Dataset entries
>>>

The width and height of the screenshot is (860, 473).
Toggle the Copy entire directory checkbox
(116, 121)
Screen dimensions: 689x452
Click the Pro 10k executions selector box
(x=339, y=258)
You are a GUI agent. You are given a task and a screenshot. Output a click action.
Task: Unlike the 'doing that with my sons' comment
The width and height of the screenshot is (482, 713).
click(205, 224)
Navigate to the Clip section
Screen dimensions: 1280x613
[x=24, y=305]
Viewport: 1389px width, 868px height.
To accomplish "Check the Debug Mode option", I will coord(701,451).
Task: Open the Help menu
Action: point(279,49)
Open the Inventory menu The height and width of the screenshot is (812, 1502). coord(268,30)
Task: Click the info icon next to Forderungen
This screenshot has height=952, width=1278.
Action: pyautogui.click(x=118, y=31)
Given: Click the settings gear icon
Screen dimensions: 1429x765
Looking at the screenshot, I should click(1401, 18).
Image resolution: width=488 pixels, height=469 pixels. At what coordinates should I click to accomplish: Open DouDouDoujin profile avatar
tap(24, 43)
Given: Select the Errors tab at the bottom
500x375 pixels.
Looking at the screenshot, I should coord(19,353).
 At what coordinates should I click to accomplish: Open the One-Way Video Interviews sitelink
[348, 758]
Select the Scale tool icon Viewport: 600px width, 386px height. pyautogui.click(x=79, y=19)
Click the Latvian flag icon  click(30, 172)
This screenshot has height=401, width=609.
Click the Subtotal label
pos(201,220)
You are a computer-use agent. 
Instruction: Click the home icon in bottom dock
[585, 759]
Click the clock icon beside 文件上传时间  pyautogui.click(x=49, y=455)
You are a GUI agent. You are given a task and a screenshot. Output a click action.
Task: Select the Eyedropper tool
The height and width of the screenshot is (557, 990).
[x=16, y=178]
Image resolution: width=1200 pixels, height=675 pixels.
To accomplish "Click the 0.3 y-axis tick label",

<<<

- [How to complete this task]: Exactly as written, please output every entry.

- [Response to this task]:
The width and height of the screenshot is (860, 473).
Toggle the Copy entire directory checkbox
(116, 121)
Screen dimensions: 689x452
Click the Pro 10k executions selector box
(x=339, y=258)
You are a GUI agent. You are given a task and a screenshot. Output a click action.
Task: Unlike the 'doing that with my sons' comment
The width and height of the screenshot is (482, 713).
click(205, 224)
Navigate to the Clip section
Screen dimensions: 1280x613
[x=24, y=305]
Viewport: 1389px width, 868px height.
To accomplish "Check the Debug Mode option", I will coord(701,451).
Task: Open the Help menu
Action: point(279,49)
Open the Inventory menu The height and width of the screenshot is (812, 1502). coord(268,30)
Task: Click the info icon next to Forderungen
This screenshot has height=952, width=1278.
Action: pyautogui.click(x=118, y=31)
Given: Click the settings gear icon
Screen dimensions: 1429x765
Looking at the screenshot, I should click(1401, 18).
Image resolution: width=488 pixels, height=469 pixels. At what coordinates should I click to accomplish: Open DouDouDoujin profile avatar
tap(24, 43)
Given: Select the Errors tab at the bottom
500x375 pixels.
Looking at the screenshot, I should coord(19,353).
 At what coordinates should I click to accomplish: Open the One-Way Video Interviews sitelink
[348, 758]
Select the Scale tool icon Viewport: 600px width, 386px height. pyautogui.click(x=79, y=19)
Click the Latvian flag icon  click(30, 172)
This screenshot has height=401, width=609.
Click the Subtotal label
pos(201,220)
You are a computer-use agent. 
Instruction: Click the home icon in bottom dock
[585, 759]
Click the clock icon beside 文件上传时间  pyautogui.click(x=49, y=455)
You are a GUI agent. You are given a task and a screenshot. Output a click action.
Task: Select the Eyedropper tool
The height and width of the screenshot is (557, 990).
[x=16, y=178]
Image resolution: width=1200 pixels, height=675 pixels.
To accomplish "Click the 0.3 y-axis tick label",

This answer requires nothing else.